Bell's palsy is a common emergency department (ED) diagnosis, frequently attributed to viral etiologies and to Lyme disease in some regions. We previously showed that 16% of patients with Bell's palsy had confirmed Lyme disease in a Lyme endemic area of New Jersey (NJ). According to the Centers for Disease Control and Prevention, the number of cases of Lyme disease in NJ has changed little between 2006 and 2014. We therefore hypothesized that there would have been no change in the annual number of ED visits for Bell’s palsy. Design: Multi center retrospective cohort of ED visits. Setting: 7 NJ suburban EDs with annual visits from 26,000 to 97,000. Population: Consecutive patients seen by emergency physicians from 1/1/1999 to 12/31/2015. Protocol: We identified visits for Bell’s palsy using International Classification of Diseases codes. Data Analysis: We computed the number of visits for Bell’s palsy by year over the time period of the study.
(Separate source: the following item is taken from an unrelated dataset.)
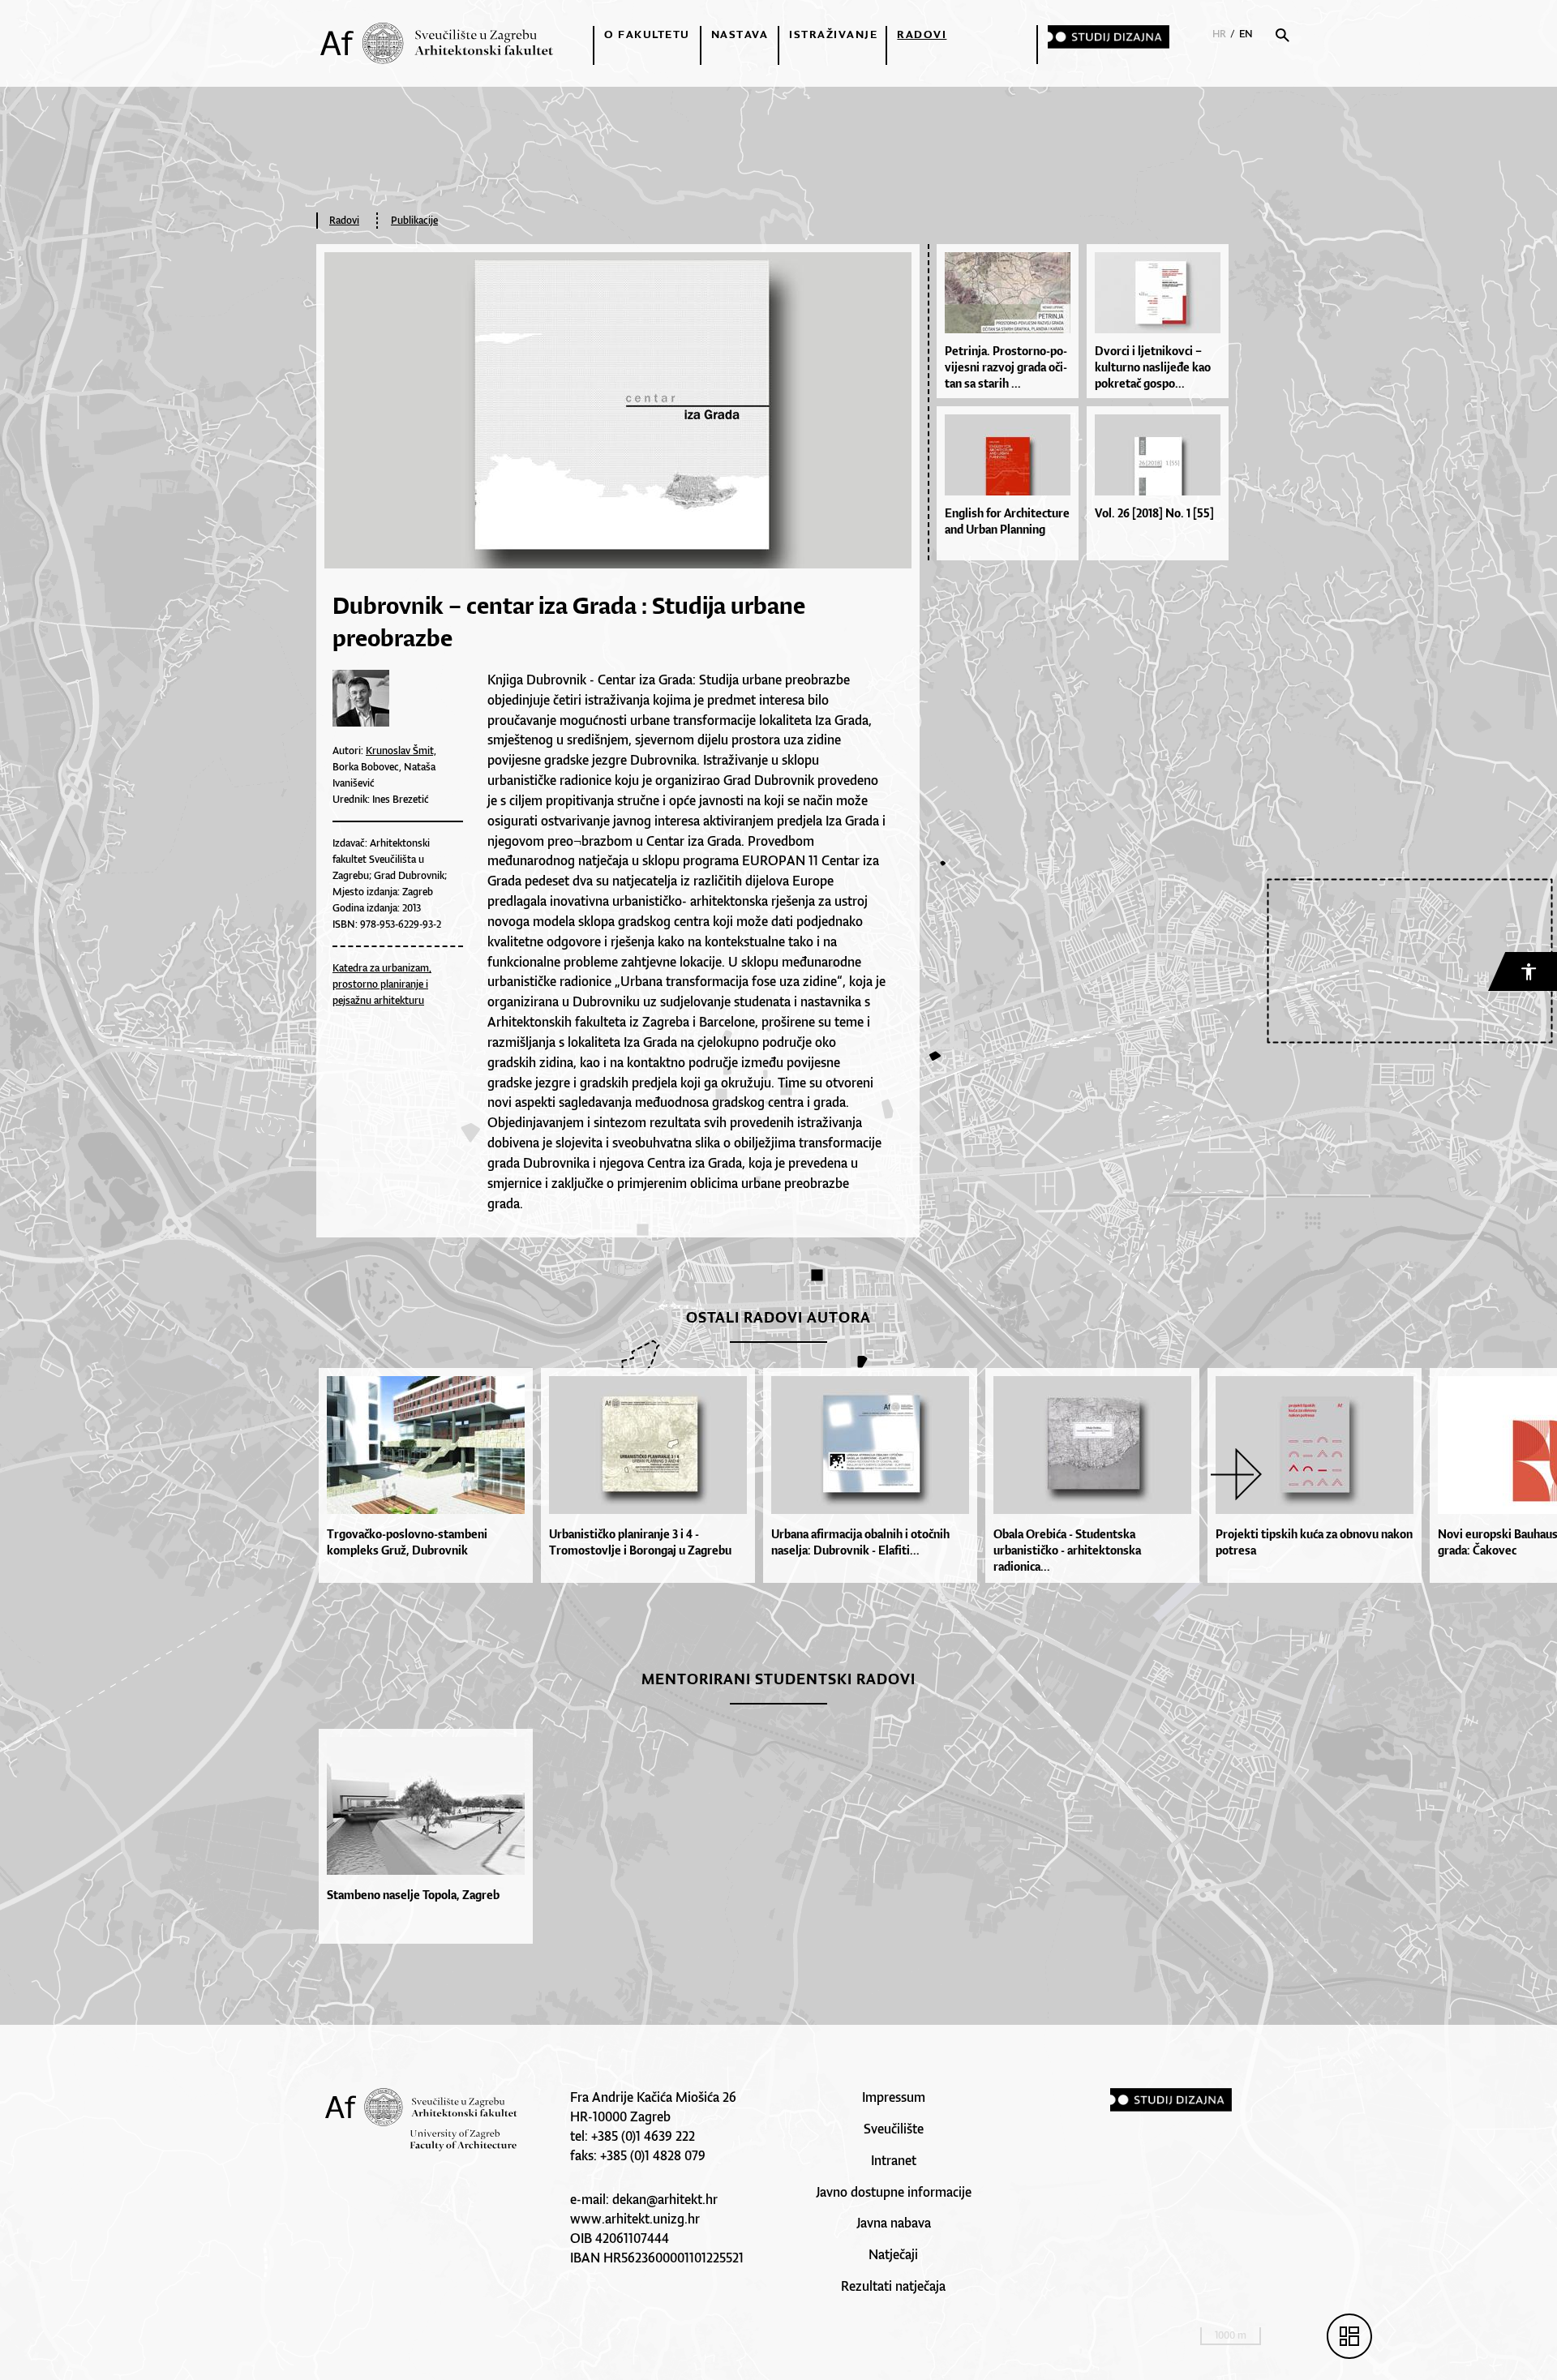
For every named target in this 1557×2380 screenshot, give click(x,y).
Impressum (893, 2097)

We then calculated the annual percentage of ED visits with Bell's palsy. We used percentage rather than total number of visits for Bell's palsy, as ED visits increased by 61% from 1999 to 2015 in the EDs included. Most of this increase was due to closure of other hospitals in the area. We plotted the percentage ED visits for Bell's palsy versus year and calculated the change from 1999 to 2015 and the linear coefficient R squared of the plot. Of the 6,199,347 total visits, there were 5328 (0.086%) with Bell’s palsy. The mean age was 43 +/- 20 years. Females comprised 49%. The annual percentages of ED visits for Bell's palsy in 1999 and 2015 were 0.071% and 0.097%, respectively. This represents a relative increase of 38% (95% confidence interval: 16% - 63%). For the plot of annual percentage versus year, the linear coefficient R squared = 0.65 (p < 0.0001). Contrary to our hypothesis, we found a marked increase in ED visits for Bell’s palsy from 1999 to 2015. Since the incidence of Lyme disease was essentially unchanged, our findings may reflect increases in other etiologies for Bell’s palsy such as viruses. Further research may help inform treatment choices for Bell's palsy patients in the ED.